Although they are all VLA, there are differences in various details, algorithm design, and data usage. The VLA for robots has not reached a convergent state because no one has created a 100% reliable product yet.
Unlike autonomous driving, where Tesla has set a benchmark and commercialized it. So far, no such thing has happened in the field of robotics, but this is also an opportunity for entrepreneurs.
36Kr Auto: Is this related to the many implementation scenarios for robots?
Liu Fang: Since VLA has not converged, there is no one - size - fits - all experience. Our experience is that the performance of VLM determines more than half of the performance of VLA. Most of the work of VLA is an enhancement based on VLM.
At the same time, the spatial ability and semantic understanding ability of VLM after space are very poor. That is to say, it doesn't know the position of things in the image in 3D space, nor can it know the 3D correspondence between two objects. We hope to enhance the perception ability of VLM through 3D enhancement.
Then, we need to add the ability to understand actions back. We solve this problem through a generative model. Previously, when working on language models, many intermediate steps were required, but GPT 3.5 shows that we can just generate directly without those steps. This is the same as the view of physicist Feynman, "Only what I create is what I can understand."
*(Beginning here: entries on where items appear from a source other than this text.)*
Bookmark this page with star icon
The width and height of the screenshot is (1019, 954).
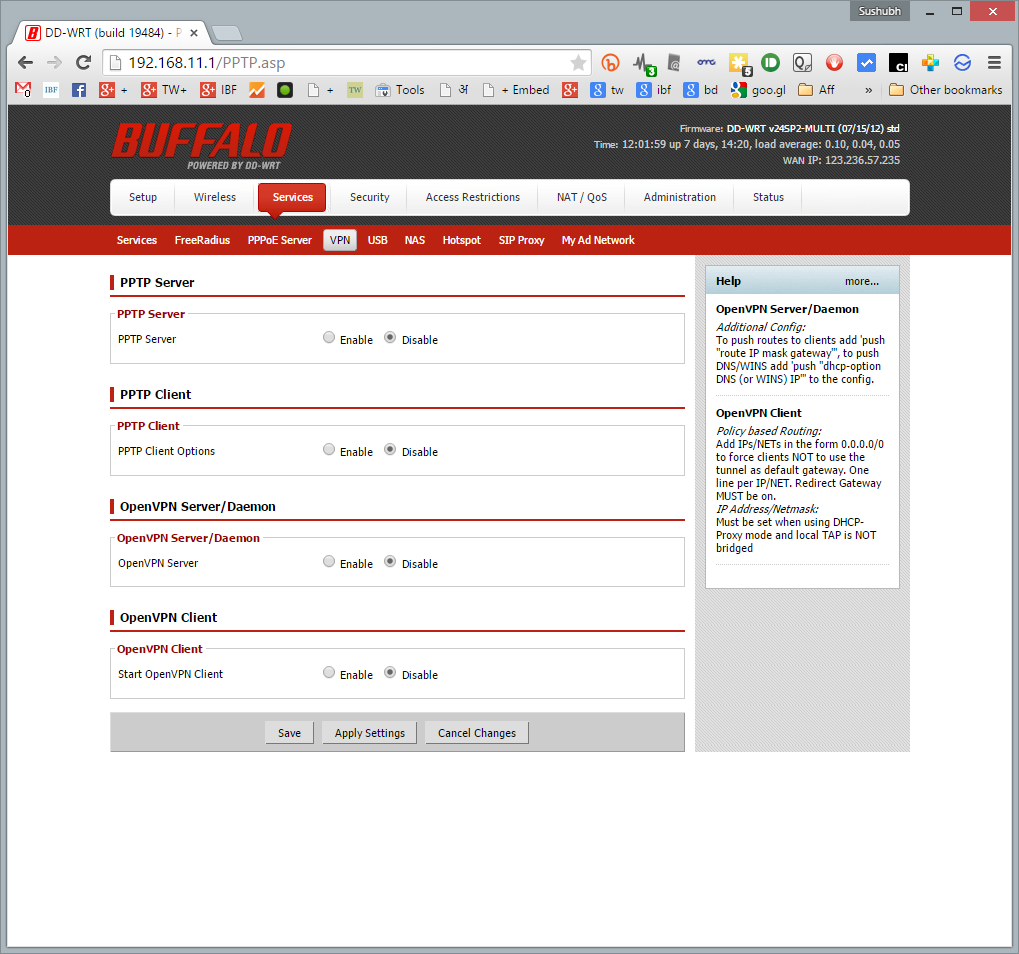click(x=578, y=63)
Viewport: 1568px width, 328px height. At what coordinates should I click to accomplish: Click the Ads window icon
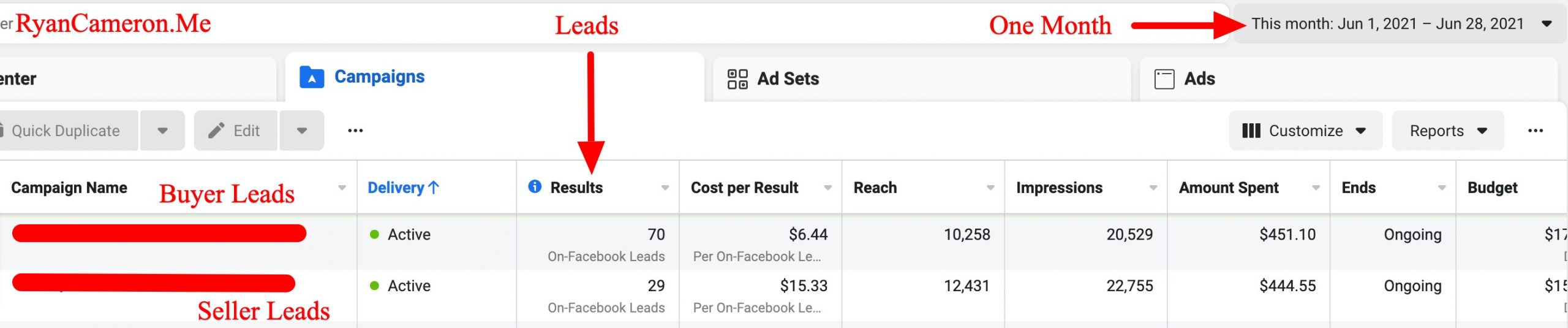[x=1164, y=79]
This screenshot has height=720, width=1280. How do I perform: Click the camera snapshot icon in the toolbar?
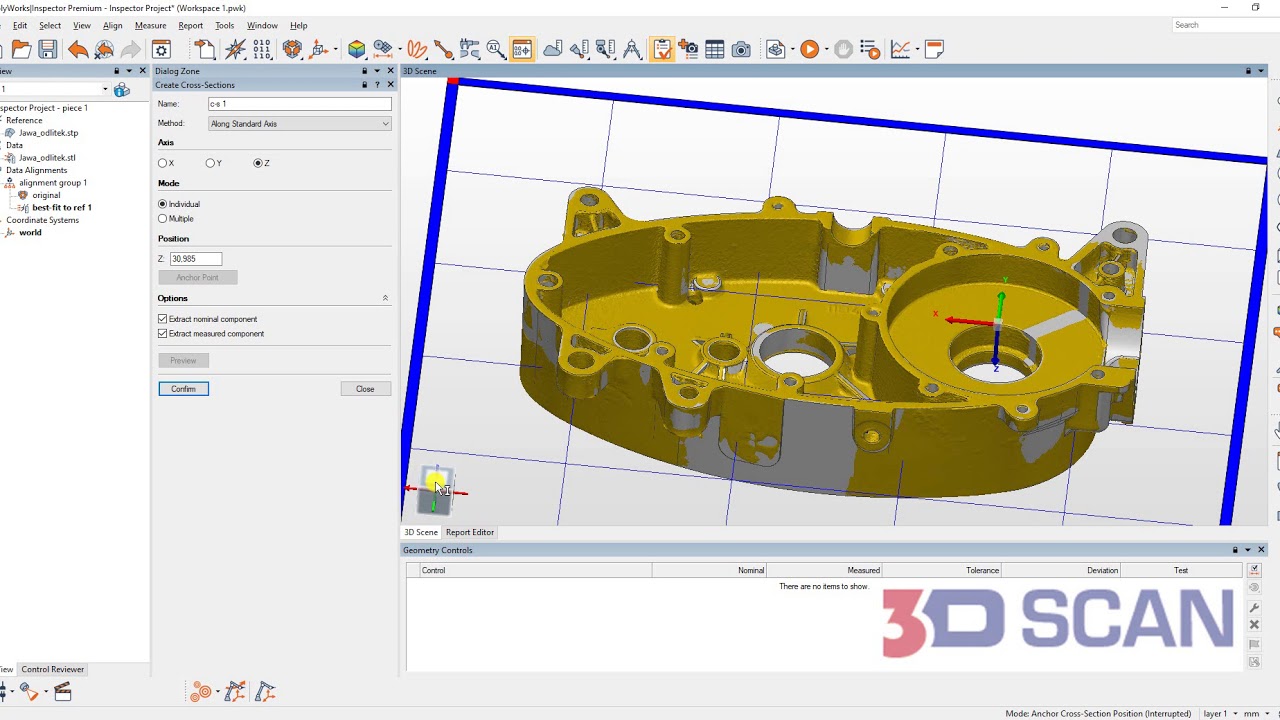coord(741,48)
36Kr Auto: Has there been any change in the underlying technology of VLA? It's still in the Transformer paradigm now.
Liu Fang: It may not be obvious in the short term. But recently, autoregressive learning and generative models have developed relatively quickly, which may greatly improve the model performance.
36Kr Auto: What do you think the terminal in the AGI era will be?
Liu Fang: I think functional products will be more direct and intuitive. Robots that can perform tasks are what I want to work on. I don't really understand emotional companionship - type, game - type, or toy - type products. I can only do things that I understand.